There were issues, however.

Firstly, there was an issue as to whether Mr Turnbull would derive any tangible benefit if the petition was granted (in circumstances where he conceded that, if the Company was wound up, there would be no return to shareholders). There was also an issue as to whether Mr Turnbull had made out a case which would entitle the court to be satisfied that it was just and equitable for the Company to be wound up.

Decision

In the decision of the Outer House, Lord Braid stated that, as a general rule, a shareholder seeking to wind up a company on just and equitable grounds must be able to establish that the company is solvent, and that once the costs of the liquidation and creditors are paid, there will be a surplus remaining to distribute amongst shareholders. The Company's insolvency ultimately presented a formidable obstacle to Mr Turnbull's case, and one which he could not overcome. He was unable to demonstrate that the winding up of the Company would result in a tangible benefit to him in his capacity as shareholder – given that shareholders will only receive a reversion in an insolvency scenario when all debts and costs are paid.

For the above reason alone, his petition was refused. However, for completeness, and in the event that Lord Braid was incorrect in relation to the tangible benefit point, he helpfully went on to consider the other arguments and the law in relation to the "just and equitable" ground.

Grounds for a just and equitable winding up

Lord Braid said the starting point was to recognise that the discretion conferred upon the court by Section 122(1)(g) of the 1986 Act was wide. Traditionally there are three well recognised grounds on which a just and equitable order may be granted, being:

- Loss of substratum (where a company has been formed to pursue a particular object or to carry on a business of a particular type, which it has abandoned to pursue an entirely different business)

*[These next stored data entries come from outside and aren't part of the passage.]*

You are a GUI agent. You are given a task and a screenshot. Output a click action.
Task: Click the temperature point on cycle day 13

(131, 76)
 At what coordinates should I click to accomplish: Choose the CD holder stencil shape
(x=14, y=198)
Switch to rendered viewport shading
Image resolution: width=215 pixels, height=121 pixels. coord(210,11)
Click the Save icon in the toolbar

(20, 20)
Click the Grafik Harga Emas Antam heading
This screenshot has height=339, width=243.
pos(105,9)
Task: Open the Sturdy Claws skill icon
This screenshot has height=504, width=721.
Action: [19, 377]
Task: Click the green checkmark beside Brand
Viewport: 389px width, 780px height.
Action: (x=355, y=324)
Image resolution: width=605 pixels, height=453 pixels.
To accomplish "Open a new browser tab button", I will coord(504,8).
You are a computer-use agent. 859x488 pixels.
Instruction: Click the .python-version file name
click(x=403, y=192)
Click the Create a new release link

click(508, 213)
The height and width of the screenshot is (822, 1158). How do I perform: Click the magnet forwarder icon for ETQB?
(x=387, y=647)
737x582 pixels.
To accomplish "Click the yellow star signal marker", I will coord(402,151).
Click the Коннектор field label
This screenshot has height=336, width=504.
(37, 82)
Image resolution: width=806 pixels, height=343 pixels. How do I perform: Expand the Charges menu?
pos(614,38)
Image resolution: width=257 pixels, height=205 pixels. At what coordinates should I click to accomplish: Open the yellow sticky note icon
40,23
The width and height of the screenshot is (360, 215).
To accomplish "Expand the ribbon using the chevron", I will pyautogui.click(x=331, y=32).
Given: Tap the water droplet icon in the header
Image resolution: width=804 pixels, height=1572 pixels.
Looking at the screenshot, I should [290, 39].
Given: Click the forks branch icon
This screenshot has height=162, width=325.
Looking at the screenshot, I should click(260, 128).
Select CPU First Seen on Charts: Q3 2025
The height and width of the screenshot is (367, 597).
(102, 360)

- An irretrievable breakdown in trust and confidence (where the company is a corporate quasi-partnership)

- Deadlock

But, it was said that these grounds are not exhaustive and, consistent with the broad discretion which the courts have, the remedy may be granted in any situation where it is just and equitable to do so. By way of illustration, a further example was provided where directors have acted with a lack of probity in the conduct of a company's affairs. It was said that the focus had to be on the company's affairs, and that loss of confidence must arise from the way in which directors are conducting a company's affairs insofar as it affects the applicant's relations with the company. For example, conduct consisting of a failure to hold general meetings, submit accounts, declare a dividend, or keep a separate bank account in the company's name. So called "domestic squabbles" between shareholders, would not be sufficient.

A remedy of last resort

Lord Braid also highlighted that Section 122(1)(g) of the 1986 Act is a remedy of last resort, and requires the court to carry out a three-stage analysis, asking:

- Is the petitioner entitled to some relief?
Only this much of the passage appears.